* What you have to do *
Give every line below again, exactly.

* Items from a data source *
○ ○ ○ ○ ○

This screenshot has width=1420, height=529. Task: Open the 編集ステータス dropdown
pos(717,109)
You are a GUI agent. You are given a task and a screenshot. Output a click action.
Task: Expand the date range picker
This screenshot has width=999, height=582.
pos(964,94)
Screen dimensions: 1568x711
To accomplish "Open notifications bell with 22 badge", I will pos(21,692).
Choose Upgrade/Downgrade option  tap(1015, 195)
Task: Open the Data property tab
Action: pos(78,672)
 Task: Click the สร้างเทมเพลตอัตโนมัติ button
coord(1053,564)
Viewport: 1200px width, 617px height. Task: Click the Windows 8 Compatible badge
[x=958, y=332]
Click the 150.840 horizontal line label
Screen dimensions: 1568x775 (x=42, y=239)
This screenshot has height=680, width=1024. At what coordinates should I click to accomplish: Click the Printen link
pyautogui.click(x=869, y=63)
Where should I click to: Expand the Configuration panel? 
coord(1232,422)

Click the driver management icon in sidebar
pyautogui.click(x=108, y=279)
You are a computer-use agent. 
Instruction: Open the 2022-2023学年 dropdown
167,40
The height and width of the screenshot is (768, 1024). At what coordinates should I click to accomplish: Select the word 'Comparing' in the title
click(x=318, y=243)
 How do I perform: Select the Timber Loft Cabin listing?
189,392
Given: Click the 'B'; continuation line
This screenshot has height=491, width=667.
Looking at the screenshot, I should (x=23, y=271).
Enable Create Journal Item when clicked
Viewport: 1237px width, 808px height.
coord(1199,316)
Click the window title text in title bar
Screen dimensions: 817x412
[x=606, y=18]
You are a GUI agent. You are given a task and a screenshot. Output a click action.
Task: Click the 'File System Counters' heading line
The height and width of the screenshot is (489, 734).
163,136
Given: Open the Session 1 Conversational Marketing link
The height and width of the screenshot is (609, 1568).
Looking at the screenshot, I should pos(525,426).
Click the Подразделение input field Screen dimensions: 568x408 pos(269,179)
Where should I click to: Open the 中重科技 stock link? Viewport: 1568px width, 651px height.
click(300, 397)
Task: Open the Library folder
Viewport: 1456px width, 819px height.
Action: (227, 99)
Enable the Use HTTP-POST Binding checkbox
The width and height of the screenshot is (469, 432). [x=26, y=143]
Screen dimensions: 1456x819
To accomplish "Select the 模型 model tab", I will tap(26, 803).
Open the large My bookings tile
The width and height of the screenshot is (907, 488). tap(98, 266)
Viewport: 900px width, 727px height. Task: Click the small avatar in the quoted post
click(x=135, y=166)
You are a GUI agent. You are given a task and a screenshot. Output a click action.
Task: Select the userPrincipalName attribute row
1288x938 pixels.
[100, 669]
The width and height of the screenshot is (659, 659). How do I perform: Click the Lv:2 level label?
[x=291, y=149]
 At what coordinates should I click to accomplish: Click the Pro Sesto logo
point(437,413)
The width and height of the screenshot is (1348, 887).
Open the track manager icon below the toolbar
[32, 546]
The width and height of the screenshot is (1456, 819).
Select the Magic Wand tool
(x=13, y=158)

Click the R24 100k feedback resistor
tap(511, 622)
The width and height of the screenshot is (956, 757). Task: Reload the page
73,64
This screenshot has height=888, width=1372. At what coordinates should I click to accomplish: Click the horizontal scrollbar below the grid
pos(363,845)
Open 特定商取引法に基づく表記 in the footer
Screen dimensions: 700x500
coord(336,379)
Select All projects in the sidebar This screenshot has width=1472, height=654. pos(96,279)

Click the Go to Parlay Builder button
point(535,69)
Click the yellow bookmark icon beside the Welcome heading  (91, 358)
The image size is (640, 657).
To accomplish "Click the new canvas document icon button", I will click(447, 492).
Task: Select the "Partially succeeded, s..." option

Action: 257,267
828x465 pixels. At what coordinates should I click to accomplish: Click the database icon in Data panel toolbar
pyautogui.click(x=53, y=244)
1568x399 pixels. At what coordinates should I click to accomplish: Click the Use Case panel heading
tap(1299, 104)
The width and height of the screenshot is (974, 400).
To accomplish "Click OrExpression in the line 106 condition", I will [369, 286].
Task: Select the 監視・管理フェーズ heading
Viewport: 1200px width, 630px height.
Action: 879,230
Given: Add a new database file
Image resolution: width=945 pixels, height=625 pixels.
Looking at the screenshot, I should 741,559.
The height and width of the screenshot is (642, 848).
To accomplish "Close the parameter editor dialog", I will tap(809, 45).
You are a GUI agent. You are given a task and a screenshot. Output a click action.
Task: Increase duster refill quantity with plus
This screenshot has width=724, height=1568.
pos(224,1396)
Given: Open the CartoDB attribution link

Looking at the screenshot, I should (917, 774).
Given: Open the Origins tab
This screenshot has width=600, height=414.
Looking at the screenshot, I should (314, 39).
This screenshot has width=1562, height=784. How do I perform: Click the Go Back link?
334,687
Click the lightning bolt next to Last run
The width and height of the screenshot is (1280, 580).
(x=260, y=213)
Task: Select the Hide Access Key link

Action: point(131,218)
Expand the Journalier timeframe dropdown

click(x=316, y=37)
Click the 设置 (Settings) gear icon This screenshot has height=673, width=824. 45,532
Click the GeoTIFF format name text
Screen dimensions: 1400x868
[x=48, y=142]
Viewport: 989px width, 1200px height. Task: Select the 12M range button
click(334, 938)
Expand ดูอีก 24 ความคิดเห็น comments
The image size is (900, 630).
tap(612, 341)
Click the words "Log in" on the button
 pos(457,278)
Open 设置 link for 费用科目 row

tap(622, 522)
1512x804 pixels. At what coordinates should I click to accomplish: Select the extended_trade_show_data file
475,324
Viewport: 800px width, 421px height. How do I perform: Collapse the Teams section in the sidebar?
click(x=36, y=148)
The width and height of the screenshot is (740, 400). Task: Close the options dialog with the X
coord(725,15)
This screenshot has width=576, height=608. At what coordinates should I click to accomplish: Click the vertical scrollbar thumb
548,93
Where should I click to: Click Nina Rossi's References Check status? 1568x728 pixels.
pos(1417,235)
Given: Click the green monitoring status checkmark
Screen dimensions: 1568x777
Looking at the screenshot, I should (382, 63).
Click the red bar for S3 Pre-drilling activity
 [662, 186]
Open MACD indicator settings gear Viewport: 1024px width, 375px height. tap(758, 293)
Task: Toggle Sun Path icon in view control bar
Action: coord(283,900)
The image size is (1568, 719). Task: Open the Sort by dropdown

○ ○ ○ ○ ○

* Exercise result *
This screenshot has width=1420, height=529. Task: Open the 編集ステータス dropdown
pos(717,109)
You are a GUI agent. You are given a task and a screenshot. Output a click action.
Task: Expand the date range picker
This screenshot has width=999, height=582.
pos(964,94)
Screen dimensions: 1568x711
To accomplish "Open notifications bell with 22 badge", I will pos(21,692).
Choose Upgrade/Downgrade option  tap(1015, 195)
Task: Open the Data property tab
Action: pos(78,672)
 Task: Click the สร้างเทมเพลตอัตโนมัติ button
coord(1053,564)
Viewport: 1200px width, 617px height. Task: Click the Windows 8 Compatible badge
[x=958, y=332]
Click the 150.840 horizontal line label
Screen dimensions: 1568x775 (x=42, y=239)
This screenshot has height=680, width=1024. At what coordinates should I click to accomplish: Click the Printen link
pyautogui.click(x=869, y=63)
Where should I click to: Expand the Configuration panel? 
coord(1232,422)

Click the driver management icon in sidebar
pyautogui.click(x=108, y=279)
You are a computer-use agent. 
Instruction: Open the 2022-2023学年 dropdown
167,40
The height and width of the screenshot is (768, 1024). At what coordinates should I click to accomplish: Select the word 'Comparing' in the title
click(x=318, y=243)
 How do I perform: Select the Timber Loft Cabin listing?
189,392
Given: Click the 'B'; continuation line
This screenshot has height=491, width=667.
Looking at the screenshot, I should (x=23, y=271).
Enable Create Journal Item when clicked
Viewport: 1237px width, 808px height.
coord(1199,316)
Click the window title text in title bar
Screen dimensions: 817x412
[x=606, y=18]
You are a GUI agent. You are given a task and a screenshot. Output a click action.
Task: Click the 'File System Counters' heading line
The height and width of the screenshot is (489, 734).
163,136
Given: Open the Session 1 Conversational Marketing link
The height and width of the screenshot is (609, 1568).
Looking at the screenshot, I should pos(525,426).
Click the Подразделение input field Screen dimensions: 568x408 pos(269,179)
Where should I click to: Open the 中重科技 stock link? Viewport: 1568px width, 651px height.
click(300, 397)
Task: Open the Library folder
Viewport: 1456px width, 819px height.
Action: (227, 99)
Enable the Use HTTP-POST Binding checkbox
The width and height of the screenshot is (469, 432). [x=26, y=143]
Screen dimensions: 1456x819
To accomplish "Select the 模型 model tab", I will tap(26, 803).
Open the large My bookings tile
The width and height of the screenshot is (907, 488). tap(98, 266)
Viewport: 900px width, 727px height. Task: Click the small avatar in the quoted post
click(x=135, y=166)
You are a GUI agent. You are given a task and a screenshot. Output a click action.
Task: Select the userPrincipalName attribute row
1288x938 pixels.
[100, 669]
The width and height of the screenshot is (659, 659). How do I perform: Click the Lv:2 level label?
[x=291, y=149]
 At what coordinates should I click to accomplish: Click the Pro Sesto logo
point(437,413)
The width and height of the screenshot is (1348, 887).
Open the track manager icon below the toolbar
[32, 546]
The width and height of the screenshot is (1456, 819).
Select the Magic Wand tool
(x=13, y=158)

Click the R24 100k feedback resistor
tap(511, 622)
The width and height of the screenshot is (956, 757). Task: Reload the page
73,64
This screenshot has height=888, width=1372. At what coordinates should I click to accomplish: Click the horizontal scrollbar below the grid
pos(363,845)
Open 特定商取引法に基づく表記 in the footer
Screen dimensions: 700x500
coord(336,379)
Select All projects in the sidebar This screenshot has width=1472, height=654. pos(96,279)

Click the Go to Parlay Builder button
point(535,69)
Click the yellow bookmark icon beside the Welcome heading  (91, 358)
The image size is (640, 657).
To accomplish "Click the new canvas document icon button", I will click(447, 492).
Task: Select the "Partially succeeded, s..." option

Action: 257,267
828x465 pixels. At what coordinates should I click to accomplish: Click the database icon in Data panel toolbar
pyautogui.click(x=53, y=244)
1568x399 pixels. At what coordinates should I click to accomplish: Click the Use Case panel heading
tap(1299, 104)
The width and height of the screenshot is (974, 400).
To accomplish "Click OrExpression in the line 106 condition", I will [369, 286].
Task: Select the 監視・管理フェーズ heading
Viewport: 1200px width, 630px height.
Action: 879,230
Given: Add a new database file
Image resolution: width=945 pixels, height=625 pixels.
Looking at the screenshot, I should 741,559.
The height and width of the screenshot is (642, 848).
To accomplish "Close the parameter editor dialog", I will tap(809, 45).
You are a GUI agent. You are given a task and a screenshot. Output a click action.
Task: Increase duster refill quantity with plus
This screenshot has width=724, height=1568.
pos(224,1396)
Given: Open the CartoDB attribution link

Looking at the screenshot, I should (917, 774).
Given: Open the Origins tab
This screenshot has width=600, height=414.
Looking at the screenshot, I should (314, 39).
This screenshot has width=1562, height=784. How do I perform: Click the Go Back link?
334,687
Click the lightning bolt next to Last run
The width and height of the screenshot is (1280, 580).
(x=260, y=213)
Task: Select the Hide Access Key link

Action: point(131,218)
Expand the Journalier timeframe dropdown

click(x=316, y=37)
Click the 设置 (Settings) gear icon This screenshot has height=673, width=824. 45,532
Click the GeoTIFF format name text
Screen dimensions: 1400x868
[x=48, y=142]
Viewport: 989px width, 1200px height. Task: Select the 12M range button
click(334, 938)
Expand ดูอีก 24 ความคิดเห็น comments
The image size is (900, 630).
tap(612, 341)
Click the words "Log in" on the button
 pos(457,278)
Open 设置 link for 费用科目 row

tap(622, 522)
1512x804 pixels. At what coordinates should I click to accomplish: Select the extended_trade_show_data file
475,324
Viewport: 800px width, 421px height. How do I perform: Collapse the Teams section in the sidebar?
click(x=36, y=148)
The width and height of the screenshot is (740, 400). Task: Close the options dialog with the X
coord(725,15)
This screenshot has width=576, height=608. At what coordinates should I click to accomplish: Click the vertical scrollbar thumb
548,93
Where should I click to: Click Nina Rossi's References Check status? 1568x728 pixels.
pos(1417,235)
Given: Click the green monitoring status checkmark
Screen dimensions: 1568x777
Looking at the screenshot, I should (382, 63).
Click the red bar for S3 Pre-drilling activity
 [662, 186]
Open MACD indicator settings gear Viewport: 1024px width, 375px height. tap(758, 293)
Task: Toggle Sun Path icon in view control bar
Action: coord(283,900)
The image size is (1568, 719). Task: Open the Sort by dropdown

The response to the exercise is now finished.